Y como dice el bolero, todo lo que viene es música. Cuando el dueño de la pequeña taberna se enteró por boca del compañero que su vocación era la música guitarreada, se le acercó a preguntarle si estaría dispuesto a tocar y a cantar algunas noches según el gusto de los asistentes. Él, sorprendido, no pudo decir que no. Quizás era en verdad el principio de su nueva vida.

El repertorio de boleros clásicos, que era lo que había oído desde los más remotos años en su casa y en la voz ronca de su padre, resultaba perfectamente compatible con el ambiente que se quería crear en el lugar.

El dueño se entusiasmó más de lo esperable, ya que en la cotidianidad era una especie de aprendiz de ogro:

–Con Los Panchos, Los Diamantes y Los Tres Reyes estaríamos en onda.

–Por mí, no hay ningún problema.
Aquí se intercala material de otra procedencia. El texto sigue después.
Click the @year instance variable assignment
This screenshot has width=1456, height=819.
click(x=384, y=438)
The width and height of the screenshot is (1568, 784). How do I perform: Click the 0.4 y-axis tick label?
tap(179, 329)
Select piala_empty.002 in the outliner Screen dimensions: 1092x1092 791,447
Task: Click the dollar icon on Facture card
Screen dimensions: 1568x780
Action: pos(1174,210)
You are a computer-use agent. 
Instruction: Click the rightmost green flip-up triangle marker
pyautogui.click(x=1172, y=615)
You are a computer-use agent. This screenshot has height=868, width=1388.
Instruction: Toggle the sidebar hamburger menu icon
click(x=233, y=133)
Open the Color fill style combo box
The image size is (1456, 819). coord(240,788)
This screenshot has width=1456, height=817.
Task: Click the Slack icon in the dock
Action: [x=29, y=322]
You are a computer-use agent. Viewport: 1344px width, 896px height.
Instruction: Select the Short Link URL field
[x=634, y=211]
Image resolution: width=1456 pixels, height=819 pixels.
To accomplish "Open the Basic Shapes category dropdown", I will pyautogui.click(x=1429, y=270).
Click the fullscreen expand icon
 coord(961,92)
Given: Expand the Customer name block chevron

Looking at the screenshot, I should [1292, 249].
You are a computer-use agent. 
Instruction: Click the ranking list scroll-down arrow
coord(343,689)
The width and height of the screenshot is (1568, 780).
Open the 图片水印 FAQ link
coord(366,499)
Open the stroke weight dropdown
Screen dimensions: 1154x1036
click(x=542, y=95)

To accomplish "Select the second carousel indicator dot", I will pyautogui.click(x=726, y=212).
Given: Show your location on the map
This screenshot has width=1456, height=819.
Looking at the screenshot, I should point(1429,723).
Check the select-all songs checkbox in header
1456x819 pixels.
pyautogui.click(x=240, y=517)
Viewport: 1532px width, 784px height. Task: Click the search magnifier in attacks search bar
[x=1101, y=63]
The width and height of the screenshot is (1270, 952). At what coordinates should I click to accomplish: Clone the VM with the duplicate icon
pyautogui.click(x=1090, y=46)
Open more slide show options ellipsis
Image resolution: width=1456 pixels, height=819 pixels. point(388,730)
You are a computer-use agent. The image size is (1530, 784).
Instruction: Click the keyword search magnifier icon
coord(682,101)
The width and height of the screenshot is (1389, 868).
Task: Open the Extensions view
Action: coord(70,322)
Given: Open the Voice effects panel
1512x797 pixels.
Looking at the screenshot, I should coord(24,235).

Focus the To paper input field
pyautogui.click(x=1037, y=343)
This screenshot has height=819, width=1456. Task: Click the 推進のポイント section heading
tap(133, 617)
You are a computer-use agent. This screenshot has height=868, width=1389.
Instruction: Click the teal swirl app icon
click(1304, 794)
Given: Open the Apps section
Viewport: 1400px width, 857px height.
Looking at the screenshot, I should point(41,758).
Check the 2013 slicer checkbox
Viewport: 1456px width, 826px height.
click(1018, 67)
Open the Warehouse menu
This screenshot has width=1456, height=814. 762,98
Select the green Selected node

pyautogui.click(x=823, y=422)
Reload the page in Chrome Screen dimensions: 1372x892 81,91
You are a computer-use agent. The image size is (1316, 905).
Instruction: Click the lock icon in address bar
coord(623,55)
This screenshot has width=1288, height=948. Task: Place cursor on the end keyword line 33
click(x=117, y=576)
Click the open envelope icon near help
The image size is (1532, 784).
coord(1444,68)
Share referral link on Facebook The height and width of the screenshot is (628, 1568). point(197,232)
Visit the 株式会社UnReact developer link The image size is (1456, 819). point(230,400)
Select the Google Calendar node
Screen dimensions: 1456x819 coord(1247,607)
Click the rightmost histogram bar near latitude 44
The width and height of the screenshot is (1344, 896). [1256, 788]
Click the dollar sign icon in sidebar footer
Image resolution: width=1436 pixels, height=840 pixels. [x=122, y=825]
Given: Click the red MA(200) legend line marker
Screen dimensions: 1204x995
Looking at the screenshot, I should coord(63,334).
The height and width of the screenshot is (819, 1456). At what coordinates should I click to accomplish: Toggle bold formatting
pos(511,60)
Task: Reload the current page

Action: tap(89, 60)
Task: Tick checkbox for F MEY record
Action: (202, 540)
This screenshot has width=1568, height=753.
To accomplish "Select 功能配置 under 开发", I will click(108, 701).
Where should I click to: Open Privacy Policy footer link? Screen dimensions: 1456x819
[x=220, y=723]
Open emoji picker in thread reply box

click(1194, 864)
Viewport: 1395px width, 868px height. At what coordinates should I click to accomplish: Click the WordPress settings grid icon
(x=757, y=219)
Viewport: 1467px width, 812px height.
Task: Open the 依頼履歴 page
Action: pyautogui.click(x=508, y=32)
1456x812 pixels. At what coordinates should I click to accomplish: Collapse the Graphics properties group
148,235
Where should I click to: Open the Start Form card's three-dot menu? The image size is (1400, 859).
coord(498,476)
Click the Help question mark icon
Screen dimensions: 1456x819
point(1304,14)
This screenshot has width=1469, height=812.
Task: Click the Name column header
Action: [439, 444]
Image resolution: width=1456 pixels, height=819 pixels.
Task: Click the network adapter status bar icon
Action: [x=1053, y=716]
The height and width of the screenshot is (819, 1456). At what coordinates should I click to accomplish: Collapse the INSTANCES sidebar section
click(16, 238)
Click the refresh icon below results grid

Sólo reviso algunas letras, y ya.

–Entonces, comenzamos mañana a las 8 de la noche, cuando empiezan a llegar los clientes.

–OK.

–Ah, se me olvidaba. ¿Y si alguien pide alguna ranchera, también te podés las más comunes?

–Y no sólo eso: conozco temas de Juan Gabriel y de José José, que también les gustan a muchos. Acuérdese de que yo vengo de donde asustan con canciones entradoras…

–Ah, pues estamos en onda.

Así logró ganar todos los días unos dólares más, y así también el anhelo de ingresar en una academia de música se hacía más visible. En ésas estaba cuando le llegó la súbita noticia de que allá, en su tierra familiar, un incendio de origen desconocido había acabado con la casa donde nació y creció.

La llamada de su tía no se hizo esperar:

–Lo perdimos todo, Licho, todo, todo, todito… Estamos en la calle, como pordioseros…

–¡No se angustie, nanita, voy para allá!

–Pero, hijo, ¿y tu futuro? ¿Dónde va a quedar tu sueño?

–Entre sus manos, para que me lo acaricie cuando yo esté allá.

Y en verdad cogió camino de inmediato, sin pensarlo dos veces. Sin imaginárselo, la necesidad de volver le iba detonando la ilusión. El dueño de la taberna, que sin duda le había tomado cariño, lo despidió con un obsequio:

–Te regalo la guitarra, porque allá también te puede ser útil.

Regresó como pudo, por cualquier vía al alcance. Y a medida que se iba acercando le nacía un entusiasmo desconocido. Al arribar, entre los abrazos poblados de lágrimas, el aroma a fuego manso los envolvió a todos.

Eran las cenizas del incendio convertidas en anuncio de reverberaciones entrañables. Apretó su guitarra entre los brazos, y anunció en voz alta su propósito:

–¡Voy a cantar para vivir, como hacen los pájaros libres!